This is a awesome recipe. I plan to use it the next time I cure a brisket into pastrami.
For the meat and brine:
4 to 5 pounds meaty bone-in beef short ribs
2 quarts cold water
1/3 cup kosher salt
2 teaspoons pink salt (important for curing and color)
1/4 cup brown sugar
4 cloves garlic, peeled and smashed
4 tablespoons pickling spices, roughly crushed
In a large mixing bowl, combine the water, kosher salt, pink salt, and brown sugar and stir until the salt and sugar crystals have dissolved. Place ribs in large Ziplock bag. Allow to marinate 48 hours turning bag to mix brine twice a day.
Take ribs out of the brine and rinse off any spice left on them. Pat dry with paper towels. Now make the pastrami rub.

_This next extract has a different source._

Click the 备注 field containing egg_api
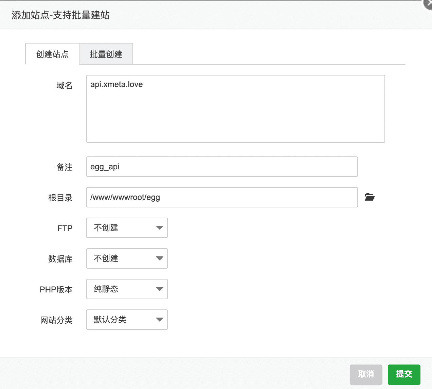This screenshot has width=432, height=389. 222,167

3 tablespoons coriander seeds
3 tablespoons cracked black peppercorns
2 teaspoons yellow mustard seed
1 tsp. red pepper flakes
1 tsp. garlic granules
Put coriander, black pepper, mustard seed, and red pepper flakes into a spice grinder and coarse grind them. Stir in the garlic and mix well.

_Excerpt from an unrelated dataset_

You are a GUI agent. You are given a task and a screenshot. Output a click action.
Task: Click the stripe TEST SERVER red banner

Press spice into the meaty sides of the ribs, tops and sides. Don’t bother with the bone side. Place into a ziplock bag, remove as much air as possible and then place a weight on the ribs for 4 hours.
Place ribs on a grill with smoke or a 375 degree smoker for 45 minutes. Remove and place ribs on a baking sheet bone side down.
Pour ginger ale into the bottom of the baking sheet and up to the middle part of the bones on the ribs. Cover tightly with heavy duty foil and put into an 325 degree oven for 2 hours.
Remove ribs from the baking sheet and place on a serving platter. Serve with cole slaw and garlic bread.